Pixel coordinate grounding data:
---*---

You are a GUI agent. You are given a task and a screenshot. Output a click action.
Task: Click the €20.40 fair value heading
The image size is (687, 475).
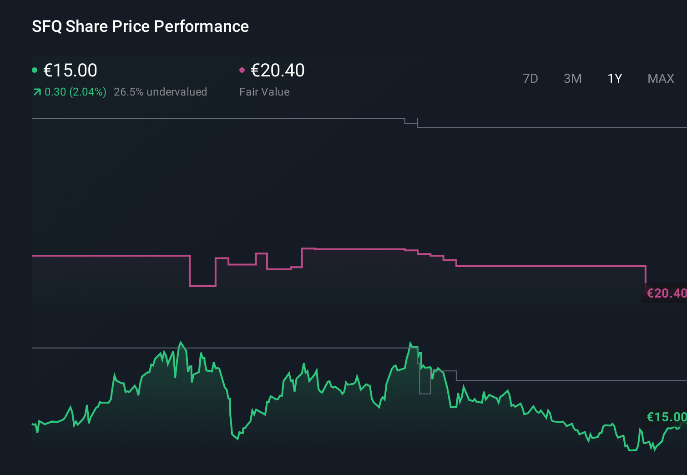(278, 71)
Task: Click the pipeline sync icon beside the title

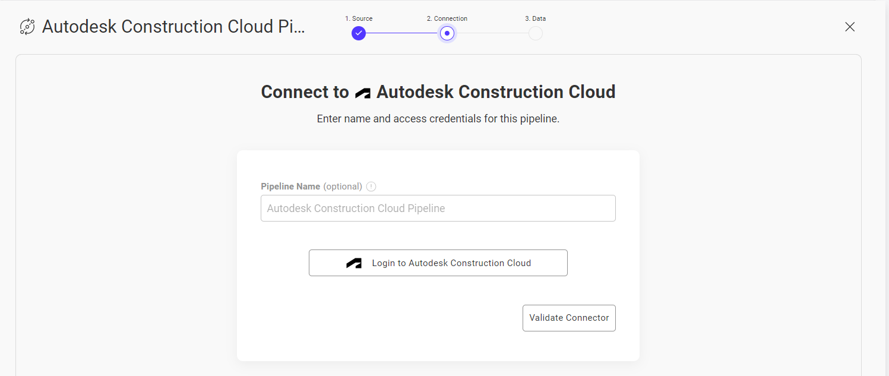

---*---

— Your task —
Please output all of the data exactly as given, omitting any images it holds.

— Completed exercise —
You are a GUI agent. You are given a task and a screenshot. Output a click action.
Task: Click the €20.40 fair value heading
The image size is (687, 475).
(278, 71)
Task: Click the pipeline sync icon beside the title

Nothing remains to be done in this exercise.